• _Directions for this task_: Range to reproduce from the entries below: the line with "Image resolution: width=1024 pixels, height=446", the line with "Collapse the Europe region list", and every line in between. Give them exactly and give nothing else.

Stored items:
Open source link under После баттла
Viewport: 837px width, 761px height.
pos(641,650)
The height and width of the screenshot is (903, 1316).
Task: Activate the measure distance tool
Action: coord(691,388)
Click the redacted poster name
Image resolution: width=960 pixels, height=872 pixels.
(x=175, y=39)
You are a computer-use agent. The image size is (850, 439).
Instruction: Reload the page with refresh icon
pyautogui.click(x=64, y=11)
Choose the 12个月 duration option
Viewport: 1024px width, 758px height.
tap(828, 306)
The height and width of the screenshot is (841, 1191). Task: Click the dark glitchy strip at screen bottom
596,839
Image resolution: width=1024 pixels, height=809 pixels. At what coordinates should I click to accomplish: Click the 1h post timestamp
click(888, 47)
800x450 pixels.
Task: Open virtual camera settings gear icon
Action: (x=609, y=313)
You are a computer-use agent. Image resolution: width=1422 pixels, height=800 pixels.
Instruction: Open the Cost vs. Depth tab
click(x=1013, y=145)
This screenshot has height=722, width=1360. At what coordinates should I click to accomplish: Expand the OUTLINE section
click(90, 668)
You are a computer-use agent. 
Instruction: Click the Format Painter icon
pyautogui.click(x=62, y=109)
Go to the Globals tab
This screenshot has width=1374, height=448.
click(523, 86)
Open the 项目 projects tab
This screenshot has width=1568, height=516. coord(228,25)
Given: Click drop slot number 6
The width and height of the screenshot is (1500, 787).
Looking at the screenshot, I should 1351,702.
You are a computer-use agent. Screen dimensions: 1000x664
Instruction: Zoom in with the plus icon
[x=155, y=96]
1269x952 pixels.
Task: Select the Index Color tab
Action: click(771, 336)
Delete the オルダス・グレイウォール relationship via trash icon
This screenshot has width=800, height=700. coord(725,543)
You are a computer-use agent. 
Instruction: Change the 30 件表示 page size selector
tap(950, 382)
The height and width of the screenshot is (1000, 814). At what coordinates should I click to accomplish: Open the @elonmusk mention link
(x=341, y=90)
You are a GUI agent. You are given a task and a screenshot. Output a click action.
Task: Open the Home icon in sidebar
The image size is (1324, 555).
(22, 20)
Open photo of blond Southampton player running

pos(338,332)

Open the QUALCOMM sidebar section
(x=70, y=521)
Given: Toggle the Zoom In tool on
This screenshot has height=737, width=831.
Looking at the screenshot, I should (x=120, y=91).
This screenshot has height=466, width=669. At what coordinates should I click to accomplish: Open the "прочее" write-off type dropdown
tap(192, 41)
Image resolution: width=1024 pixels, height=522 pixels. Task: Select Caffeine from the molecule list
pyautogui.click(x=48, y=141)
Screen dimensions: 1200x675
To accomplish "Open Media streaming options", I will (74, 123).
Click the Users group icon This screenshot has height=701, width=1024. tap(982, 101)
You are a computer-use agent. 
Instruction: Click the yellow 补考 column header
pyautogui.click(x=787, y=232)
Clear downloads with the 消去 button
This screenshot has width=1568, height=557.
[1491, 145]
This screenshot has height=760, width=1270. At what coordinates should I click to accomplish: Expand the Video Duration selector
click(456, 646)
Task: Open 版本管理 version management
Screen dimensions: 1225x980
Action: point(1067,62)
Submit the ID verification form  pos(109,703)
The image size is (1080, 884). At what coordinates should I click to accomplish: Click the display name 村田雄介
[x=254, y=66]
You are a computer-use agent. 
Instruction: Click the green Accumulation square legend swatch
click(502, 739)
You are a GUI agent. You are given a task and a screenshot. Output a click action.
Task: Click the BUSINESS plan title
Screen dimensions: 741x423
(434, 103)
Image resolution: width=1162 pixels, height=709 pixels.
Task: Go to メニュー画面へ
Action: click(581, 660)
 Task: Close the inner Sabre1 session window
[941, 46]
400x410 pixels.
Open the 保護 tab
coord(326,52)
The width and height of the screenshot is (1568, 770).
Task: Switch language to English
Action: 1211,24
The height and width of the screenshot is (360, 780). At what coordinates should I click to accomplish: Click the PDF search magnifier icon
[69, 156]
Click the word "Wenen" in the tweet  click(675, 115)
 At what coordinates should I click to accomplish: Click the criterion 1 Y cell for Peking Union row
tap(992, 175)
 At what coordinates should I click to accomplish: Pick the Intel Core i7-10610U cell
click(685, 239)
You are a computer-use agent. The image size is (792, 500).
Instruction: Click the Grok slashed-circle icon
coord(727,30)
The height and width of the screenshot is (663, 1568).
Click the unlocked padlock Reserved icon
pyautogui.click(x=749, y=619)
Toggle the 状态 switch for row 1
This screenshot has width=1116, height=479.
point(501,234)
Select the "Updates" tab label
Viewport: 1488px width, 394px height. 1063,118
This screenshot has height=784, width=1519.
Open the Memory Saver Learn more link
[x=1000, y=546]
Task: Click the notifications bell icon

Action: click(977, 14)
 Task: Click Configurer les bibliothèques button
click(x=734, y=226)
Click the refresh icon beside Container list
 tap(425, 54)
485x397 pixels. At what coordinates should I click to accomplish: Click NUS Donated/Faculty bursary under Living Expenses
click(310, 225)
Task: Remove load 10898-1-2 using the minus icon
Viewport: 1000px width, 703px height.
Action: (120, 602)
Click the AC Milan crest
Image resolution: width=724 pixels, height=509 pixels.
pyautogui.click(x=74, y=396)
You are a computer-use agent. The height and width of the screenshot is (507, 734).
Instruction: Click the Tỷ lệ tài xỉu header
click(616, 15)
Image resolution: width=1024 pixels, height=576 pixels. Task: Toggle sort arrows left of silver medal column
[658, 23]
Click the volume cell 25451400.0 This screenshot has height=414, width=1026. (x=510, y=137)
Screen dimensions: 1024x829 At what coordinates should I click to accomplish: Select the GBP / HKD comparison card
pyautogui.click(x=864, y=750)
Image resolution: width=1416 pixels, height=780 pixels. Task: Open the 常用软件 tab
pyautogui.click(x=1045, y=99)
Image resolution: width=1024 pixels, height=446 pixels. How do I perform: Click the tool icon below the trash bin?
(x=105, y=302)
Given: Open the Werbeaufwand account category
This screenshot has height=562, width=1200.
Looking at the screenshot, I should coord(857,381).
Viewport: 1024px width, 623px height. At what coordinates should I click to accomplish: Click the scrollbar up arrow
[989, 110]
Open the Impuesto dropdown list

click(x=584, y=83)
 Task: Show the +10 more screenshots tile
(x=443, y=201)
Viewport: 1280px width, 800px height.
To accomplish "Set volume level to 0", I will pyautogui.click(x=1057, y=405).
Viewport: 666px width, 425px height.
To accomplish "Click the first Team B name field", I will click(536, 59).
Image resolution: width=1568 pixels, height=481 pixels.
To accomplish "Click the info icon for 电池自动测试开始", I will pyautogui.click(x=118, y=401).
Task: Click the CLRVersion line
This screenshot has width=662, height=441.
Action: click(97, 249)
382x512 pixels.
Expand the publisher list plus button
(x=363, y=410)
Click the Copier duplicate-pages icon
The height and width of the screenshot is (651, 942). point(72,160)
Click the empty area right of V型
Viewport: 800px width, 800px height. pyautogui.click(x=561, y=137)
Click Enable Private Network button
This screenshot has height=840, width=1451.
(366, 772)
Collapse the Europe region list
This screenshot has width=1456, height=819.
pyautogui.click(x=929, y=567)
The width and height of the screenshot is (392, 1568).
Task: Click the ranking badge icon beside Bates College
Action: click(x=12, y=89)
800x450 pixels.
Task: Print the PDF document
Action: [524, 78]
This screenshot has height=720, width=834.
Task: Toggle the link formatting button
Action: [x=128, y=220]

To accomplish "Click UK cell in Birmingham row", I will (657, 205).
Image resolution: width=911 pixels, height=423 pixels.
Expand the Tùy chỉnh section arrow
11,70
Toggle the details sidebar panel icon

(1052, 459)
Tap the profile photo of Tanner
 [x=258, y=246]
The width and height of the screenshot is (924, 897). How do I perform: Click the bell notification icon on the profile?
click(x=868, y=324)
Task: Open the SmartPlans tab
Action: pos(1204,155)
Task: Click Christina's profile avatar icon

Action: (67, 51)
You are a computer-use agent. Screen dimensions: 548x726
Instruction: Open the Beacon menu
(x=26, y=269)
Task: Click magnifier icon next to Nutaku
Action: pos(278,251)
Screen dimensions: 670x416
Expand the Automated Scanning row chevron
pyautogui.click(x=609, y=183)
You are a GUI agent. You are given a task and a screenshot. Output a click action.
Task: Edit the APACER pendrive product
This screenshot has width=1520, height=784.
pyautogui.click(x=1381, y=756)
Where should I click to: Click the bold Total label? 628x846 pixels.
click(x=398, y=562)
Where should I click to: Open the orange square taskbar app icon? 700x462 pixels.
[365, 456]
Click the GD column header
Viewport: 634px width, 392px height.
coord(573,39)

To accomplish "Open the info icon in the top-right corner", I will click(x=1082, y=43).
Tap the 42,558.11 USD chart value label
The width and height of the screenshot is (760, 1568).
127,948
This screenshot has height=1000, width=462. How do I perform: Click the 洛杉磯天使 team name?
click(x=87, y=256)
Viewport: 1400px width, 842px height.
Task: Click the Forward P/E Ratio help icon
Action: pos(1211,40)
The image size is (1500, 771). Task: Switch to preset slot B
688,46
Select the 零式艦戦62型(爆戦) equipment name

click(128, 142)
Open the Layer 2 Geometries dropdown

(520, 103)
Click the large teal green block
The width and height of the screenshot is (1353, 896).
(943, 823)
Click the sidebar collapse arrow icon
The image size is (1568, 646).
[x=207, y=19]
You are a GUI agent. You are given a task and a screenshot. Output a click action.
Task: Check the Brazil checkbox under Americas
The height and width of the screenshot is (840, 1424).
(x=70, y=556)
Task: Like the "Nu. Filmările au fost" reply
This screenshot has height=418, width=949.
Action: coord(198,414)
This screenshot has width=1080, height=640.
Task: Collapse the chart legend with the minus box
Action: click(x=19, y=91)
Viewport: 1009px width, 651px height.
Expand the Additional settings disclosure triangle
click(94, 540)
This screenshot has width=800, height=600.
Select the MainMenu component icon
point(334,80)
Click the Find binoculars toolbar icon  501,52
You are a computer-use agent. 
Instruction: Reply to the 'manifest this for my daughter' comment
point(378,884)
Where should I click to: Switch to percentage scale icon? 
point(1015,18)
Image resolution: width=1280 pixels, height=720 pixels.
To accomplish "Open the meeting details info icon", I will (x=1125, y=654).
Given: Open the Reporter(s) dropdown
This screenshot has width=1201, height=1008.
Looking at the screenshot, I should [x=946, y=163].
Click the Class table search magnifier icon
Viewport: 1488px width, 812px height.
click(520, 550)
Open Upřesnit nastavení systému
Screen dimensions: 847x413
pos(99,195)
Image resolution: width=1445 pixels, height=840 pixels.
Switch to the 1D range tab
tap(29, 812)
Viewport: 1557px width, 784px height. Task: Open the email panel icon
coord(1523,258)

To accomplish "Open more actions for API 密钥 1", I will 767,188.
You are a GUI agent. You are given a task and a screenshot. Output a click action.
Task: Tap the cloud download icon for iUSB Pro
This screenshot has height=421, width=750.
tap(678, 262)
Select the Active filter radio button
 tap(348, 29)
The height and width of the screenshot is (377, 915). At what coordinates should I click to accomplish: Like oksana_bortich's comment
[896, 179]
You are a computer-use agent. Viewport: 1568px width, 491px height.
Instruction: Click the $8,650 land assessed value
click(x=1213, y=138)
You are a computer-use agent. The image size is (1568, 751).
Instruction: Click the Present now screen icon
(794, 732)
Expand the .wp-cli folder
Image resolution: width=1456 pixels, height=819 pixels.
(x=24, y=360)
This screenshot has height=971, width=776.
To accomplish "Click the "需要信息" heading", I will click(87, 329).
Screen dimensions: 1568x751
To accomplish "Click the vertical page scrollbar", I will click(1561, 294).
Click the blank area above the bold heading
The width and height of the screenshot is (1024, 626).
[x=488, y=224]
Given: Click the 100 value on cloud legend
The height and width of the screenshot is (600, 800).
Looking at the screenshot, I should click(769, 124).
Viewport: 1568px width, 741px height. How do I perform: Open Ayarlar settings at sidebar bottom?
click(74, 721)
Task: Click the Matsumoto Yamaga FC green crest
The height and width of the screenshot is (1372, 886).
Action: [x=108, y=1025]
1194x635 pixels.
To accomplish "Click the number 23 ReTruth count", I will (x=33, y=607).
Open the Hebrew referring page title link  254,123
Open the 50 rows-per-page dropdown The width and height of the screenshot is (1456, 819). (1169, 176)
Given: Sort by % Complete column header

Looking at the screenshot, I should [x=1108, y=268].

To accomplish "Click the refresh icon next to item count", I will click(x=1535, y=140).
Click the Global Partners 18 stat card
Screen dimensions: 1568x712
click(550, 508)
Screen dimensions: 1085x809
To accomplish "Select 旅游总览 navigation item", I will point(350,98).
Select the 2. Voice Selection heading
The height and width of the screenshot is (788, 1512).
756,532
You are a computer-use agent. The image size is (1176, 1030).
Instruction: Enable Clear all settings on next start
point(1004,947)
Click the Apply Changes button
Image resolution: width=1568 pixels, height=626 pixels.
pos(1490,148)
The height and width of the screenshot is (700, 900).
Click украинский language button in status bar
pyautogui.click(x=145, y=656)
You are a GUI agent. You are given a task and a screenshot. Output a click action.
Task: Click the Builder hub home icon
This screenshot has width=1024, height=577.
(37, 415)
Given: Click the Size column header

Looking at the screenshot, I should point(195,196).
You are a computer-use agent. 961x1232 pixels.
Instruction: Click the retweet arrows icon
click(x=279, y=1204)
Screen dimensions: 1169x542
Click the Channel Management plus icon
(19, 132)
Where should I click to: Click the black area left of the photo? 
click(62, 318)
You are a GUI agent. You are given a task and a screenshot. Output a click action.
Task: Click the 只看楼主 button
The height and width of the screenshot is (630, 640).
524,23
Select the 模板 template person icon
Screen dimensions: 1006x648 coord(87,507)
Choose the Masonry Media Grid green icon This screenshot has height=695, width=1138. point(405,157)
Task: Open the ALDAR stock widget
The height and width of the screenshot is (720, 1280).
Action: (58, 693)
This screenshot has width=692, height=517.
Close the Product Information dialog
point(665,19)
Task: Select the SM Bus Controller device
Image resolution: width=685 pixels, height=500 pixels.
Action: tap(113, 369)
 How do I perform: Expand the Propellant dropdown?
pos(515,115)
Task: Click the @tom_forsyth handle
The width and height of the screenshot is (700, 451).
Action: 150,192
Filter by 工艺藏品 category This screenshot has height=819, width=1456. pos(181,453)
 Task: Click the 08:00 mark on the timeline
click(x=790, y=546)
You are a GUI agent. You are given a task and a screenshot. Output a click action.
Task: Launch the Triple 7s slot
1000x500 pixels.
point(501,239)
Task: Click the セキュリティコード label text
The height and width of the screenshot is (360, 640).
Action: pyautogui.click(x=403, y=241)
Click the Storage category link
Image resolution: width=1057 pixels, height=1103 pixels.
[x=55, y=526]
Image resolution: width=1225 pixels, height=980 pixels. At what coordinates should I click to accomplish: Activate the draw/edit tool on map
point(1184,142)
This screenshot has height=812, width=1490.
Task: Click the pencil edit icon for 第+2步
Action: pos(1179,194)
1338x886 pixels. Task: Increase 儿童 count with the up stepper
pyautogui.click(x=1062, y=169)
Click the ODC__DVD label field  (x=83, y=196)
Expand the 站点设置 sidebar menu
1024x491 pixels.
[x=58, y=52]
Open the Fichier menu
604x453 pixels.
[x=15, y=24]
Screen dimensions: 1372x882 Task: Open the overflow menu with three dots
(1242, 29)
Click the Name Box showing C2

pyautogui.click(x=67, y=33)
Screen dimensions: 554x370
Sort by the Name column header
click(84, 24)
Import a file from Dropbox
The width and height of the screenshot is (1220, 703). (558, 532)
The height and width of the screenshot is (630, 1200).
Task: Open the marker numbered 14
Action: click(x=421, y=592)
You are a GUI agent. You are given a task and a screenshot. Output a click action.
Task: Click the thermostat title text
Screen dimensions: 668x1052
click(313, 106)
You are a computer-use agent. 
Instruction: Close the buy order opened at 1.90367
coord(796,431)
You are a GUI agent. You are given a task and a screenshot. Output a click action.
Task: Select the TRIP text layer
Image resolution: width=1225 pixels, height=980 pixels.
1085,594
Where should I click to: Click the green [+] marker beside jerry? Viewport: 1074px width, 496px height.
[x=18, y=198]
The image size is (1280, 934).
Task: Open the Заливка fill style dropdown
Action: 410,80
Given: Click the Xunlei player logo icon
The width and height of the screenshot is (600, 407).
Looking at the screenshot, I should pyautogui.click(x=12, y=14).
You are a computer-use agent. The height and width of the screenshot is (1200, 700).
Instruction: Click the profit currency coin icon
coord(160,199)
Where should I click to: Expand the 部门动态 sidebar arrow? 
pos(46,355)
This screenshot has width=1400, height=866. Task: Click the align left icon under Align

• _Response box_:
Image resolution: width=1024 pixels, height=446 pixels. How do I perform: Click the tool icon below the trash bin?
(x=105, y=302)
Given: Open the Werbeaufwand account category
This screenshot has height=562, width=1200.
Looking at the screenshot, I should coord(857,381).
Viewport: 1024px width, 623px height. At what coordinates should I click to accomplish: Click the scrollbar up arrow
[989, 110]
Open the Impuesto dropdown list

click(x=584, y=83)
 Task: Show the +10 more screenshots tile
(x=443, y=201)
Viewport: 1280px width, 800px height.
To accomplish "Set volume level to 0", I will pyautogui.click(x=1057, y=405).
Viewport: 666px width, 425px height.
To accomplish "Click the first Team B name field", I will click(536, 59).
Image resolution: width=1568 pixels, height=481 pixels.
To accomplish "Click the info icon for 电池自动测试开始", I will pyautogui.click(x=118, y=401).
Task: Click the CLRVersion line
This screenshot has width=662, height=441.
Action: click(97, 249)
382x512 pixels.
Expand the publisher list plus button
(x=363, y=410)
Click the Copier duplicate-pages icon
The height and width of the screenshot is (651, 942). point(72,160)
Click the empty area right of V型
Viewport: 800px width, 800px height. pyautogui.click(x=561, y=137)
Click Enable Private Network button
This screenshot has height=840, width=1451.
(366, 772)
Collapse the Europe region list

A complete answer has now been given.